TAWA SASTRA – Bagi sebagian orang, tumpukan kertas setebal ratusan halaman mungkin hanya deretan kata yang membosankan.
Namun bagi There, Mahasiswi Universitas Sanata Dharma yang sehari-harinya berkutat dengan tugas kuliah, novel adalah dunia paralel yang menawarkan candu.
Hobi membaca ini bukan sekadar pengisi waktu luang yang statis bagi There.
Ia bisa “tenggelam” di mana saja, mulai dari keheningan kamar di rumah hingga di tengah deru kereta api saat menempuh perjalanan.
“Kalau bener-bener free dan nggak kuliah, aku bisa baca seharian penuh. Sampai males makan karena saking bagusnya,” ungkap There.
Bagi There, membaca novel itu menumbuhkan rasa candu.
Ada rasa penasaran yang tak terbendung untuk segera membalik halaman dan mencari tahu apa yang terjadi setelah ini?

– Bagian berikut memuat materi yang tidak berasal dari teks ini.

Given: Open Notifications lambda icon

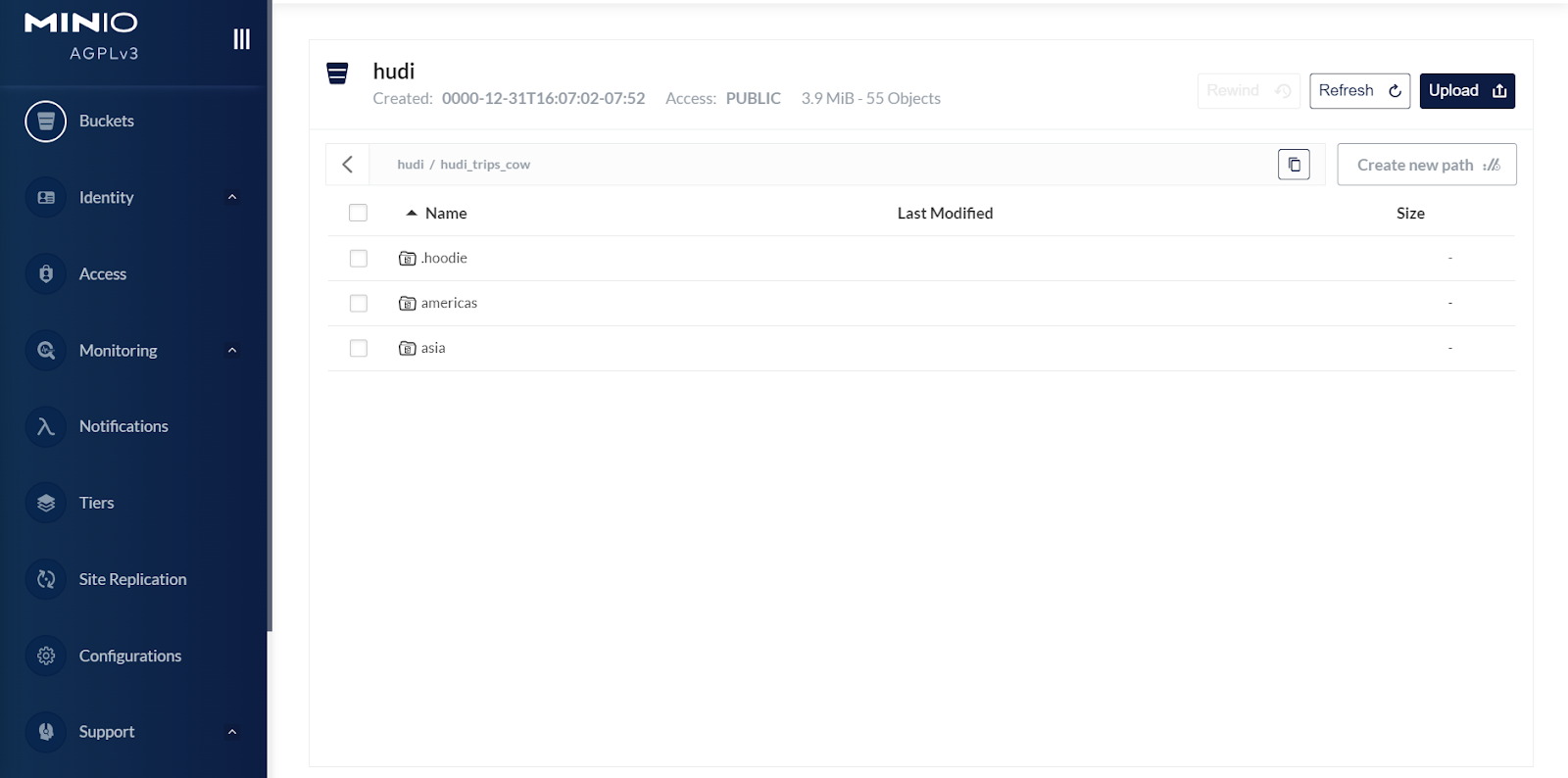Looking at the screenshot, I should tap(45, 427).
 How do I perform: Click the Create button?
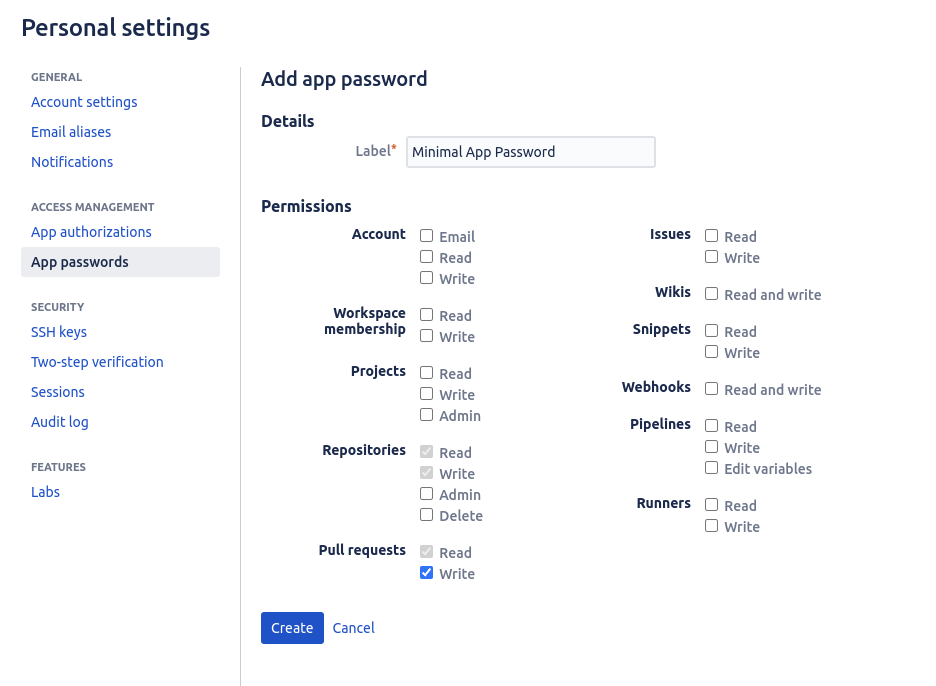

Rasa penasaran tersebut yang membuatnya rela mengabaikan rasa lapar demi menuntaskan satu demi satu bab cerita.
Puncak dari candu ini terjadi sejak saat ia masih semester pertama di perkuliahan.
Sebuah novel berjudul Canva Narendra karya Ita Krn berhasil membuatnya terjaga hingga larut malam, menangisi takdir sang tokoh utama yang sudah ia anggap seperti “pacar” sendiri.
“Ya jelas kehilangan lah, pacar aku sendiri loh itu,” seloroh There.
Baginya, Canva adalah simbol ketulusan, remaja dari keluarga broken home yang berjuang melawan penyakit mematikan demi impian bersatu kembali dengan orang tuanya.
Tragisnya, Canva mengembuskan napas terakhir tepat saat orang tuanya datang.
Akhir kisah yang membuat There menangis tersendu karena tak sesuai harapan.
“Ceritanya nyedihin banget. Canva itu tulus buat cewek yang dicintainya, dia mau menerima apa adanya,” tambahnya.
Melalui hobi ini, kita melihat bahwa novel bukan sekadar hiburan.
Bagi There, setiap tetes air mata yang jatuh untuk sosok fiksi adalah bukti ketulusan, meski hanya hadir dalam lembaran buku, ia tetap mampu menyentuh hati di dunia nyata.
Di antara hiruk-pikuk kereta dan tumpukan tugas kuliah, novel adalah tempat There “pulang” untuk menemukan perasaan-perasaan yang paling jujur.